# TASK TO COMPLETE:
The records below are to be retyped in full. Keep every word.

*** RAW DATA Section Begins ***

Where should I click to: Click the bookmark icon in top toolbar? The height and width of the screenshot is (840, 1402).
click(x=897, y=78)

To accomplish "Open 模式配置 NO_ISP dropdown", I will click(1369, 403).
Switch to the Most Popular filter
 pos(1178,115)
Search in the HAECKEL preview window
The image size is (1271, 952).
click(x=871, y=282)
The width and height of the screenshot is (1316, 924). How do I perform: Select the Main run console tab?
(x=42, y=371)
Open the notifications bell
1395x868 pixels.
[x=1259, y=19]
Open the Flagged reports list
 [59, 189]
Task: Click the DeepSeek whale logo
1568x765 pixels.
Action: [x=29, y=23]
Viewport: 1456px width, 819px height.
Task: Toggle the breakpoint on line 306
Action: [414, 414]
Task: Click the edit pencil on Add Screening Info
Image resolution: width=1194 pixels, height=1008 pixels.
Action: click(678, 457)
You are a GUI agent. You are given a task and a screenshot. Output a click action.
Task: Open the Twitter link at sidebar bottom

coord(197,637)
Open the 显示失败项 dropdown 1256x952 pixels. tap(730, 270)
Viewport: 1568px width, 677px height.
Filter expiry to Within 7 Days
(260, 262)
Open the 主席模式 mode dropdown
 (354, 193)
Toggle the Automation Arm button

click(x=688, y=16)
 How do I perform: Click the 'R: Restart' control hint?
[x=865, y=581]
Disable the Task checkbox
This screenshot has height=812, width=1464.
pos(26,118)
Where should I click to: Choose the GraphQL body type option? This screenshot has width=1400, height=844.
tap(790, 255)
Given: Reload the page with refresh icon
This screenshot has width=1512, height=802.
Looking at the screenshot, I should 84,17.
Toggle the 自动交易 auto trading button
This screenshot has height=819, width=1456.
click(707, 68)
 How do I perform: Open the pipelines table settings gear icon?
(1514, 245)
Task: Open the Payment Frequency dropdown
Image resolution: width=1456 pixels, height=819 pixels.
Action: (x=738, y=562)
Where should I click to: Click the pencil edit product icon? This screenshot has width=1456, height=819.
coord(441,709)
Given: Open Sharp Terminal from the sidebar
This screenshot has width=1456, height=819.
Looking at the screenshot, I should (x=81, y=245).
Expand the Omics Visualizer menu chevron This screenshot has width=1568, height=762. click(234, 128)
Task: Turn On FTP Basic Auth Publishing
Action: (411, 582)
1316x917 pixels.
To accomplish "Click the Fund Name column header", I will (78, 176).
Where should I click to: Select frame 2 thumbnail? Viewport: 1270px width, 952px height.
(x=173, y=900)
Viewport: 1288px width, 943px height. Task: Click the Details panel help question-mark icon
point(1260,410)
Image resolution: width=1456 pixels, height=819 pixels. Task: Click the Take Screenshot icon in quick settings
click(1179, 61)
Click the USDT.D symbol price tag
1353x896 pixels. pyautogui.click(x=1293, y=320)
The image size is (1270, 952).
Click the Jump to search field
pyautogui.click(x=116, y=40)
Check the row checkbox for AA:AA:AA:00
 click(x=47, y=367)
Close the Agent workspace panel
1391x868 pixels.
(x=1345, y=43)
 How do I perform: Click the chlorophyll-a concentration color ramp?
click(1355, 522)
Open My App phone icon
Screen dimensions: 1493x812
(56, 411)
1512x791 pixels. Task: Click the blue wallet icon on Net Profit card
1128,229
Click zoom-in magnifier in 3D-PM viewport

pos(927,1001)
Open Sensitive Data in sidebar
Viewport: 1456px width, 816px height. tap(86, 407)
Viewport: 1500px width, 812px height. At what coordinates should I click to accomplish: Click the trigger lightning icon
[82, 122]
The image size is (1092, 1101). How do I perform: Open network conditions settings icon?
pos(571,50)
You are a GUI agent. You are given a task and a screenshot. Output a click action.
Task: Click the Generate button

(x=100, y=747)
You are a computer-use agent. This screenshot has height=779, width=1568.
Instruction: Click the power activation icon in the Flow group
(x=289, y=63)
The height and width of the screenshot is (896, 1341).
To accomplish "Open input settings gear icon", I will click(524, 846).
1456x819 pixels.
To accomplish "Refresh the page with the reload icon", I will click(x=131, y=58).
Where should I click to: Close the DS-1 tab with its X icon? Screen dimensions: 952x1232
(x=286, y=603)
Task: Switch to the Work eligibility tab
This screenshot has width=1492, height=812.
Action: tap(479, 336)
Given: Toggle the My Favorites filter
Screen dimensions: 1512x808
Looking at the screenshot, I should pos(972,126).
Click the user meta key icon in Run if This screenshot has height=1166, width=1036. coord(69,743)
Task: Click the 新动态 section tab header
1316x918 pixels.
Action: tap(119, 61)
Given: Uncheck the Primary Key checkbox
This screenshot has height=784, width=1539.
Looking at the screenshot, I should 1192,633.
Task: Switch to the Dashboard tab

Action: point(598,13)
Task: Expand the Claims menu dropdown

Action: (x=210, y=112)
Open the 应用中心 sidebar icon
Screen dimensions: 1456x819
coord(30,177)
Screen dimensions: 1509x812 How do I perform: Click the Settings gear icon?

*** RAW DATA Section Ends ***

# WORKED SOLUTION:
Where should I click to: Click the bookmark icon in top toolbar? The height and width of the screenshot is (840, 1402).
click(x=897, y=78)

To accomplish "Open 模式配置 NO_ISP dropdown", I will click(1369, 403).
Switch to the Most Popular filter
 pos(1178,115)
Search in the HAECKEL preview window
The image size is (1271, 952).
click(x=871, y=282)
The width and height of the screenshot is (1316, 924). How do I perform: Select the Main run console tab?
(x=42, y=371)
Open the notifications bell
1395x868 pixels.
[x=1259, y=19]
Open the Flagged reports list
 [59, 189]
Task: Click the DeepSeek whale logo
1568x765 pixels.
Action: [x=29, y=23]
Viewport: 1456px width, 819px height.
Task: Toggle the breakpoint on line 306
Action: [414, 414]
Task: Click the edit pencil on Add Screening Info
Image resolution: width=1194 pixels, height=1008 pixels.
Action: click(678, 457)
You are a GUI agent. You are given a task and a screenshot. Output a click action.
Task: Open the Twitter link at sidebar bottom

coord(197,637)
Open the 显示失败项 dropdown 1256x952 pixels. tap(730, 270)
Viewport: 1568px width, 677px height.
Filter expiry to Within 7 Days
(260, 262)
Open the 主席模式 mode dropdown
 (354, 193)
Toggle the Automation Arm button

click(x=688, y=16)
 How do I perform: Click the 'R: Restart' control hint?
[x=865, y=581]
Disable the Task checkbox
This screenshot has height=812, width=1464.
pos(26,118)
Where should I click to: Choose the GraphQL body type option? This screenshot has width=1400, height=844.
tap(790, 255)
Given: Reload the page with refresh icon
This screenshot has width=1512, height=802.
Looking at the screenshot, I should 84,17.
Toggle the 自动交易 auto trading button
This screenshot has height=819, width=1456.
click(707, 68)
 How do I perform: Open the pipelines table settings gear icon?
(1514, 245)
Task: Open the Payment Frequency dropdown
Image resolution: width=1456 pixels, height=819 pixels.
Action: (x=738, y=562)
Where should I click to: Click the pencil edit product icon? This screenshot has width=1456, height=819.
coord(441,709)
Given: Open Sharp Terminal from the sidebar
This screenshot has width=1456, height=819.
Looking at the screenshot, I should (x=81, y=245).
Expand the Omics Visualizer menu chevron This screenshot has width=1568, height=762. click(234, 128)
Task: Turn On FTP Basic Auth Publishing
Action: (411, 582)
1316x917 pixels.
To accomplish "Click the Fund Name column header", I will (78, 176).
Where should I click to: Select frame 2 thumbnail? Viewport: 1270px width, 952px height.
(x=173, y=900)
Viewport: 1288px width, 943px height. Task: Click the Details panel help question-mark icon
point(1260,410)
Image resolution: width=1456 pixels, height=819 pixels. Task: Click the Take Screenshot icon in quick settings
click(1179, 61)
Click the USDT.D symbol price tag
1353x896 pixels. pyautogui.click(x=1293, y=320)
The image size is (1270, 952).
Click the Jump to search field
pyautogui.click(x=116, y=40)
Check the row checkbox for AA:AA:AA:00
 click(x=47, y=367)
Close the Agent workspace panel
1391x868 pixels.
(x=1345, y=43)
 How do I perform: Click the chlorophyll-a concentration color ramp?
click(1355, 522)
Open My App phone icon
Screen dimensions: 1493x812
(56, 411)
1512x791 pixels. Task: Click the blue wallet icon on Net Profit card
1128,229
Click zoom-in magnifier in 3D-PM viewport

pos(927,1001)
Open Sensitive Data in sidebar
Viewport: 1456px width, 816px height. tap(86, 407)
Viewport: 1500px width, 812px height. At what coordinates should I click to accomplish: Click the trigger lightning icon
[82, 122]
The image size is (1092, 1101). How do I perform: Open network conditions settings icon?
pos(571,50)
You are a GUI agent. You are given a task and a screenshot. Output a click action.
Task: Click the Generate button

(x=100, y=747)
You are a computer-use agent. This screenshot has height=779, width=1568.
Instruction: Click the power activation icon in the Flow group
(x=289, y=63)
The height and width of the screenshot is (896, 1341).
To accomplish "Open input settings gear icon", I will click(524, 846).
1456x819 pixels.
To accomplish "Refresh the page with the reload icon", I will click(x=131, y=58).
Where should I click to: Close the DS-1 tab with its X icon? Screen dimensions: 952x1232
(x=286, y=603)
Task: Switch to the Work eligibility tab
This screenshot has width=1492, height=812.
Action: tap(479, 336)
Given: Toggle the My Favorites filter
Screen dimensions: 1512x808
Looking at the screenshot, I should pos(972,126).
Click the user meta key icon in Run if This screenshot has height=1166, width=1036. coord(69,743)
Task: Click the 新动态 section tab header
1316x918 pixels.
Action: tap(119, 61)
Given: Uncheck the Primary Key checkbox
This screenshot has height=784, width=1539.
Looking at the screenshot, I should 1192,633.
Task: Switch to the Dashboard tab

Action: point(598,13)
Task: Expand the Claims menu dropdown

Action: (x=210, y=112)
Open the 应用中心 sidebar icon
Screen dimensions: 1456x819
coord(30,177)
Screen dimensions: 1509x812 How do I perform: Click the Settings gear icon?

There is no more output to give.